Observation 3 - node.name

    def __str__(self) -> str:
        def _set_to_str(xset: set | list[str]) -> str:
            return f"[{';'.join(xset)}]"

        out_str = _set_to_str(self.outputs) if self._outputs else "None"
        in_str = _set_to_str(self.inputs) if self._inputs else "None"

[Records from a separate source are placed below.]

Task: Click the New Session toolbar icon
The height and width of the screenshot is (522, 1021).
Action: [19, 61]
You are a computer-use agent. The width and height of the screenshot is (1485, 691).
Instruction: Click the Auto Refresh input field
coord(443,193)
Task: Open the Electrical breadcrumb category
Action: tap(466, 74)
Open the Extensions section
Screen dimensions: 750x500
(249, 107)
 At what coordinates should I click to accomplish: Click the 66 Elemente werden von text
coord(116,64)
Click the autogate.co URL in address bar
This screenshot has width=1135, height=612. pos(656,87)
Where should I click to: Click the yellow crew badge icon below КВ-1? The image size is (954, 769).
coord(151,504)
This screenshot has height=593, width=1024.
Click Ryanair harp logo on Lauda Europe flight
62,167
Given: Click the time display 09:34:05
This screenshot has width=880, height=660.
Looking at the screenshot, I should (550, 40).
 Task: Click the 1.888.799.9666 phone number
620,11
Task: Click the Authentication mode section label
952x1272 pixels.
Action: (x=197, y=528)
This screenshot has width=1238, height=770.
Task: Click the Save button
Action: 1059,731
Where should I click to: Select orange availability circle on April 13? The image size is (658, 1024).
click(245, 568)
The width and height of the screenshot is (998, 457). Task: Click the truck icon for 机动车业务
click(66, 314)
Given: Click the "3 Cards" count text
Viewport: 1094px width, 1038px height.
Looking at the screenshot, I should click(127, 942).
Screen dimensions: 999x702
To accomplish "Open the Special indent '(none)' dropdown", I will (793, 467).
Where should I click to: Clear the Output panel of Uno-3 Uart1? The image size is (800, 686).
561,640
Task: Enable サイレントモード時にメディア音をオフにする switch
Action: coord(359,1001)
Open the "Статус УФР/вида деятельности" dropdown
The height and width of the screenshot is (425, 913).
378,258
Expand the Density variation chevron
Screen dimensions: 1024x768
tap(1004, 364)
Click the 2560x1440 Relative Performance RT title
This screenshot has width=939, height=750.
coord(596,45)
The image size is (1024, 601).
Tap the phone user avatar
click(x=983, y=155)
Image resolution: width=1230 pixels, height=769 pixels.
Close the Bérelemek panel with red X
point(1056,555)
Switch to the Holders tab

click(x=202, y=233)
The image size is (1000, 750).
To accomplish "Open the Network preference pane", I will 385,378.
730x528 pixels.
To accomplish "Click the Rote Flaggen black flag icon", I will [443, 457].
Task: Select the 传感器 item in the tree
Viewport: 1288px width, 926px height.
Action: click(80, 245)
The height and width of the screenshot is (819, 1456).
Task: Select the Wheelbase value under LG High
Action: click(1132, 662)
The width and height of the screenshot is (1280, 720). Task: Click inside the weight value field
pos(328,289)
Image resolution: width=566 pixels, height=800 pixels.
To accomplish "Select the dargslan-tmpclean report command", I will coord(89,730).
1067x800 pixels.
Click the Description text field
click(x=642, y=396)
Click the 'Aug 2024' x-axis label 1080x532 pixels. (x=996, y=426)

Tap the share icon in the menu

        prefix = self._name + ": " if self._name else ""
        return prefix + f"{self._func_name}({in_str}) -> {out_str}"

    @property
    def name(self) -> str:
        """Node's name.

        Returns:
            Node's name if provided or the name of its function.
        """
        node_name = self._name or str(self)
        if self.namespace:
            return f"{self.namespace}.{node_name}"
        return node_name    

This is an important property and must be kept unique, it’s used for filtering.

However in the implementation it used __str__ which is for “printing” and create obsecure dependency. In any case, it should be reverted and __str__ relies on self.name instead.